No universo da corrida, a performance e a capacidade aeróbica sofrem baixas em praticamente todas as frentes: a capacidade cardíaca diminui tanto em batimentos por minuto quanto em bombeamento de sangue; ao mesmo tempo, a capacidade muscular de extrair oxigênio do sangue para utilização nas mitocôndrias também diminui. Além disso, a diminuição de massa e força muscular aumenta o esforço relativo para correr a uma dada velocidade, independente da capacidade aeróbica do organismo.
Apesar de o treinamento aeróbio – independentemente do nível – não ser capaz de estancar esta tendência de redução da capacidade física que ocorre com o passar dos anos, a taxa de queda pode ser drasticamente diminuída na presença da uma rotina de treinamento adequada.
Indivíduos treinados na faixa dos 60-70 anos, por exemplo, possuem capacidade aeróbica semelhante a de pessoas entre 23-31 anos, quando os valores são expressos relativos à massa corporal. Além disso, a capacidade aeróbica de pessoas treinadas nesta faixa etária é praticamente o dobro da medida em um grupo de idade semelhante, porém sedentários. Dados comparando pessoas de idades diferentes, no entanto, muitas vezes podem não representar exatamente o que ocorre com um indivíduo ao longo da vida.
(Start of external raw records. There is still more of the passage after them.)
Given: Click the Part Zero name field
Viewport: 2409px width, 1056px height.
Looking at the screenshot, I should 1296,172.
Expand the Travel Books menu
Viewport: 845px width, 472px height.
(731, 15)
FREAR O INEVITÁVEL. Por outro lado, estudos longitudinais – pesquisas que acompanharam grupos de indivíduos ao longo de vários anos, permitindo assim se monitorar a evolução das mudanças -reforçam a ideia de que a perda de condicionamento é inevitável, porém pode ser freada pelo treinamento físico. Por exemplo, um estudo acompanhando pessoas de cerca de 45 anos ao longo de 22 anos mostrou que os participantes mais treinados perdiam a capacidade aeróbica a uma taxa de 6% por década, enquanto para os destreinados o ritmo era 15%.
Apesar da óbvia importância quando comparada ao sedentarismo, a taxa de queda de capacidade aeróbica, ao menos para quem já é treinado, não parece assustar muito. No entanto, quando se fala em performance propriamente dita, uma breve análise dos recordes mundiais máster indica que para cada década a mais de vida existe um aumento de cerca de 10% tanto para os 10 km quanto para a maratona, sugerindo uma evolução de 1% ao ano.
Dessa forma, para uma prova de 10 km corrida em 50 minutos, por exemplo, 1% representa uma diferença de 30 segundos por ano. Para uma maratona de 4 horas, este 1% representa cerca de 4,4 minutos! Ao corredor que começa tarde, e que demora talvez um, dois ou até três anos para atingir seu pico pessoal, é fundamental levar estes números em conta em seu planejamento, a fim de evitar constantes desapontamentos com o seu rendimento.
O esportista precisa entender que a simples "manutenção" da performance ao longo dos anos já irá representar uma sobrecarga, e também perceber que o organismo precisará de cada vez mais tempo para se recuperar entre as sessões de treino, o que irá demandar uma diminuição gradual das cargas, dificultando ainda mais a "melhora" absoluta de performance.